Advancing Airfield Security
Fort Bragg, N.C., known as the Army’s “Home of the Airborne and Special Operations Forces,” houses the 82nd Airborne Division, one of two rapidly deployable Army divisions that make up the XVIII Airborne Corps. On any given day, approximately 14,500 82nd Airborne Division soldiers stand ready to execute airborne forcible entry missions into any area of the world within 18 hours.
Each soldier, regardless of his or her primary job, must maintain qualification through training exercises taking place continually on the base. Without a secure training ground on which to conduct these and other exercises – such as air mobility, air assault and surveillance – the soldiers would fail to achieve a constant state of readiness.
Simmons Army Airfield, one of two airfields located on the 251-square-mile-Army post, serves as one of these training grounds. The airfield is home to 203 military and civilian aircraft valued at more than $1.4 billion. To support aviation unit and individual training exercises, Fort Bragg officials sought to increase physical security on the airfield to prevent and deter threats and terrorist attacks. In addition to advancing perimeter security, officials needed to deliver real-time security information to its security operators in the event of a breach or attack. Fulfilling the need involved the integration of multiple sensor technologies into a common operating picture for its operators. Fort Bragg security officials looked to Intergraph Corp., Huntsville, Ala.; ObjectVideo, Reston, Va.; and Stanley Security Solutions, Indianapolis; to develop an Integrated Incident Management Center solution.
Based on Intergraph’s Computer-Aided Dispatch System (I/CAD), an intelligent mapping and data entry system, the incident management system integrates information from geographic information systems, E 9-1-1 radios and sensors to form a command-and-control center providing situational awareness and preparedness through a real-time map display. The I/CAD system enables operators to perform call handling, dispatching, records and information management, remote access and mobile data access.
Intergraph partnered with the Oak Ridge National Laboratory (ORNL), Oak Ridge, Tenn., the Department of Energy’s largest science and energy laboratory, to design the sensor network. Named the Bragg Experimental SensorNet Testbed, or BEST, the technology integrates chemical, biological, radiological, nuclear and explosive (CBRNE) sensors, detectors and data for emergency response, Homeland security and defense applications. Before being integrated into the Simmons Airfield security plan, BEST had already been deployed across the entire Fort Bragg installation. To secure Fort Bragg, a string of operators access and monitor fire alarms, anti-intrusion sensors and CBRNE sensors from a single incident management facility. Securing Simmons Airfield works in a similar manner, with cameras acting as sensors.
David Borchert, program manager for BEST, says an important detail about BEST is that it allows for the integration of technology from different vendors. “BEST is not a single system; it is a standards-based framework that allows sensors, detectors and alarms from various vendors to participate together,” he says. “This includes technologies such as intelligent video surveillance, access control, incident management and dispatching first responders.”

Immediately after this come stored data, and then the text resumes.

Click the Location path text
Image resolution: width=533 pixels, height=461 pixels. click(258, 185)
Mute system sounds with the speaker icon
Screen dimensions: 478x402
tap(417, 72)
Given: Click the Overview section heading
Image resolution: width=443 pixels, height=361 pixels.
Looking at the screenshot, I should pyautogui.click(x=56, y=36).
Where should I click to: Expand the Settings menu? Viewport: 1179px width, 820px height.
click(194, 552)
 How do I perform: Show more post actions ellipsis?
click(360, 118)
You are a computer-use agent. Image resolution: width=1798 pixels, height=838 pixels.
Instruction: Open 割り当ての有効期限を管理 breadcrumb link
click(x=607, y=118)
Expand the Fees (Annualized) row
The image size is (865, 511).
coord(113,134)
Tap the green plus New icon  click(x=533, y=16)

Work on the Simmons Army Airfield perimeter security project began in the spring of 2006. Fort Bragg officials chose to integrate ObjectVideo VEW video analytics software to help manage perimeter intrusion detection. Using the software, security operators can set parameters and rule sets for images that appear on any of the 50-100 fixed and PTZ cameras dispersed throughout the airfield. The rule sets are linked to an alert capability, which sounds an alarm when a rule is violated. The images are digitized onto a set of servers, and as those images change, the software considers this change and compares it to a set of protocols. For example, a rule can be set to track objects taller than 3 ft. or vehicles that stop. If one of these conditions is violated, an alarm sounds. Upon an alert, the software provides users with an image of the specific violation, the location of the violation and a trajectory of the object before and after the event.
The ObjectVideo VEW system also enables a leader/follower camera capability and a cross-camera tracking function. Leader/follower tracking allows a fixed camera to control a PTZ camera and track moving targets in high-resolution. Cross-camera tracking enables target “hand-off” from camera to camera without an overlap in fields of view. VEW is configured to send a field-of-view map to the I/CAD system, enabling it to display camera locations and live video shots to airfield operators working in the incident management center.
Stanley Security Solutions aided in installing and integrating the airfield security devices, in addition to providing access control solutions for entry and exit gates.
John Halsema, Intergraph’s director of technology for advanced security solutions, stresses the importance of the system enabling communication between base security officials working on and offsite. “We needed to virtualize the system, to connect people who are not physically there,” he says. “The question became ‘how do you push information out so that people on the scene will have the data needed to deal with the particular event?’ This was the solution.”
The installation was completed in September 2006.